Est-ce Venise ou Stockholm ? Venise du Nord, illusoire Venise, calmée, refroidie, sous une lumière qui ne vibre pas. Et là-bas, où s’efface la rive presque évanouie, avec ses collines et ses dômes, au delà du bras de mer tout moiré de rouge et de vert vif, n’est-ce pas une image, un peu diminuée, de Stamboul ?

Non, Stockholm est bien lui-même, et si, partout, dans les monuments, dans les palais, dans les musées, et jusque dans cette aménité cérémonieuse des Suédois qui se vantent d’être « aussi polis que les Français, » je retrouve des influences méridionales, Stockholm a su garder son âme sous les parures de pierre qu’il doit aux influences successives de la France et de l’Italie.

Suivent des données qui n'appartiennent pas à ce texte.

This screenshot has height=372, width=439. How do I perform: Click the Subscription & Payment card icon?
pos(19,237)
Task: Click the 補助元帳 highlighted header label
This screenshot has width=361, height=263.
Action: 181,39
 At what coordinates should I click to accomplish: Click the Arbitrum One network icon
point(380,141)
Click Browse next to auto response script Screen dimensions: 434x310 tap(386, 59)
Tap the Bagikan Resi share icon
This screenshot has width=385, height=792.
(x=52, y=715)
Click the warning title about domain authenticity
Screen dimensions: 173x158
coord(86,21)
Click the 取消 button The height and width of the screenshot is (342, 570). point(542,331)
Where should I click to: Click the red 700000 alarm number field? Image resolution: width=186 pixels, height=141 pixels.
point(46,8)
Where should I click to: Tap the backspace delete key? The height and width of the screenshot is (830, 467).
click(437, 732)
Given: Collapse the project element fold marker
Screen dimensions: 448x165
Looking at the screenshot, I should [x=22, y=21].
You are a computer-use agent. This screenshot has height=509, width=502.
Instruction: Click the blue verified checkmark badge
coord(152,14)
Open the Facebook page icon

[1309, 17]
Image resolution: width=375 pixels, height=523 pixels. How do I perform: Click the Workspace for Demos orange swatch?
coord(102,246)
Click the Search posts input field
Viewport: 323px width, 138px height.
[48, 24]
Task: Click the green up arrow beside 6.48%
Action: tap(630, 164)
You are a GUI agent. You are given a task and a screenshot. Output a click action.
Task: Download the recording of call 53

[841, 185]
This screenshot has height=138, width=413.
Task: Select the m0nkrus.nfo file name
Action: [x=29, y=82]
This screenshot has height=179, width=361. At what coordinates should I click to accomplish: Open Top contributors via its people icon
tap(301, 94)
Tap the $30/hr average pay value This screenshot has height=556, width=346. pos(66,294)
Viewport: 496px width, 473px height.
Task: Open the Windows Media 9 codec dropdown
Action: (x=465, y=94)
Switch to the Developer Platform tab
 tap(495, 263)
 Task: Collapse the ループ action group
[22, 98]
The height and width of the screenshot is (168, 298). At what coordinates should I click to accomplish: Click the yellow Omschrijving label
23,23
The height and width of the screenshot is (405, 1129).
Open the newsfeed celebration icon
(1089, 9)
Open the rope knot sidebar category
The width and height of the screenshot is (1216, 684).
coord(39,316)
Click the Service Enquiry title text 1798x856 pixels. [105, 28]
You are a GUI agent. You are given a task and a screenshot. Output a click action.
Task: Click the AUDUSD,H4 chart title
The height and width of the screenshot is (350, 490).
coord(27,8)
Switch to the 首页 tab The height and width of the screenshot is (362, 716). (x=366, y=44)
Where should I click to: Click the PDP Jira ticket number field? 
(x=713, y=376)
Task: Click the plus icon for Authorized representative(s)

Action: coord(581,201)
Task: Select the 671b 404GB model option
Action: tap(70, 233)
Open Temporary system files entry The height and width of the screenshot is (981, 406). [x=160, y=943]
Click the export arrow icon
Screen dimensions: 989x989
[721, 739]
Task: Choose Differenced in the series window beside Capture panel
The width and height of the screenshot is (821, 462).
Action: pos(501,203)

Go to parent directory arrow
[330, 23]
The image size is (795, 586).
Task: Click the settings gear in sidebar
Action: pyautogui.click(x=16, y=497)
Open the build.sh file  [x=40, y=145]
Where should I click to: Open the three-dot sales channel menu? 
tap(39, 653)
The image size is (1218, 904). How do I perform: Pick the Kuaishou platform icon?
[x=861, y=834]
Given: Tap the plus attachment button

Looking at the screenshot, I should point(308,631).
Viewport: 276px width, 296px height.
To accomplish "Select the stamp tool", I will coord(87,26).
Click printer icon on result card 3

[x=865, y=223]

Je resterai ici trop peu de temps pour connaître cette ville qui a surpassé mon attente, ville-archipel, mariage de la terre, du lac et de la mer, îlots émiettés, architectures fantasques surgissant des eaux et des jardins. Je n’aurai visité ni le Château, ni l’église de Riddarholm, le Panthéon suédois, — qu’on répare, — ni les domaines royaux des environs, Drottingholm, Ulriksdal, où l’on trouve les plus belles collections de Gobelins, où rôdent les fantômes tragiques, capricieux, tristes ou charmants, de Gustave III, de Sophie-Madeleine, d’Hedvige-Eléonore, de Louise Ulrique, et de Fersen.

Mais j’ai vu la « terrasse Fersen, » seul vestige de l’hôtel qu’habita le beau Suédois aimé d’une reine, dont j’ai relu ici même, dans le livre émouvant de M. de Heidenstam, le roman si pur et si douloureux. Et, dans les salles de l’Académie de peinture, guidée par M. le docteur Gauffin qui connaît parfaitement l’art et le génie du XVIIIe siècle, j’ai admiré, parmi cent chefs-d’œuvre, la magnifique collection des Roslin.